Wanted: For Gentleman’s family in Yorkshire. A Healthy Young Person from good family, to supervise education of young children. She will not be expected to dine with servants or do any menial work. Any person able to provide proofs of their pedigree, education and character may call at the Black Swan, Holborn, on Tuesday, 6th June, between the hours of three and four in the afternoon.
Miss Aimée Peters sighed as the church clock of Beckforth chimed the half-hour. Again.
It meant she had been sitting on her trunk in the coaching yard of the King’s Arms for well over an hour.
Of course, no governess could expect her employers to send one of their other servants to wait for the stage to come in, and to meet her as though they regarded her as a significant member of the household. There was not a creature on earth of less significance than a governess.
Which had been the whole point of going to such lengths to secure this position. Nobody ever looked twice at a governess. Her background and education separated her from the servants, and her status as paid employee kept her apart from the family. She would belong neither above nor below stairs.
To all intents and purposes she would be invisible.
Which was exactly what Aimée wanted.
Though—she shivered as the wind skirled round the corner of the yard in which she was sitting—it was one thing to have pulled off such a successful disappearing act, but where on earth was Mr Jago?
He had left a letter for her at the Black Swan, telling her that if she still wanted the position for which she had undergone that rather cursory interview, it was hers. All she had to do was go to the Bull and Mouth and collect the tickets he had purchased for her transport as far as this inn in Beckforth, which was the closest village to her employer’s home.

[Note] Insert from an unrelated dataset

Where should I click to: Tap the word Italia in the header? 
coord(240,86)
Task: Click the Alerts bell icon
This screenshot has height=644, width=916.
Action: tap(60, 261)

But what if the letter she had sent, along with the requested references, to tell him she was indeed accepting the post, and would be travelling to Yorkshire immediately, had gone astray? What if nobody was expecting her to arrive today at all? She could not just sit on her trunk in this ramshackle inn yard indefinitely!
She gripped her overnight bag, which she had kept on her lap the entire way, a little more firmly, stood up, and brushed a few stalks of dried, muddy straw from her skirts.
It was not as though she was not perfectly used to fending for herself. Her lips twitched into a wry smile. Her willingness to travel—nay, her experience of travelling had been, she was convinced, the deciding factor in landing her this post. Mr Jago had scarcely asked anything about her pedigree, but had sat up and looked very interested once she had told him how she had spent her childhood becoming fluent in Italian and French by flitting from one European city to the next. Naturally, she had not mentioned that these moves had usually occurred at dead of night, with outraged creditors in hot pursuit.
Mr Jago, after pursing his lips and looking her up and down with those keen blue eyes of his, had unbent far enough to tell her that his employer, the man who had placed the advertisement in the London papers and had sent him to conduct interviews, was a naval captain who was looking for a woman with backbone. Aimée had only briefly been puzzled by his choice of words, for she perceived that a naval officer would probably need to uproot his family regularly, depending on where he was to be stationed. She saw that she would adapt to a peripatetic lifestyle more readily than any of the other applicants, and so had proudly replied that she had a backbone of steel.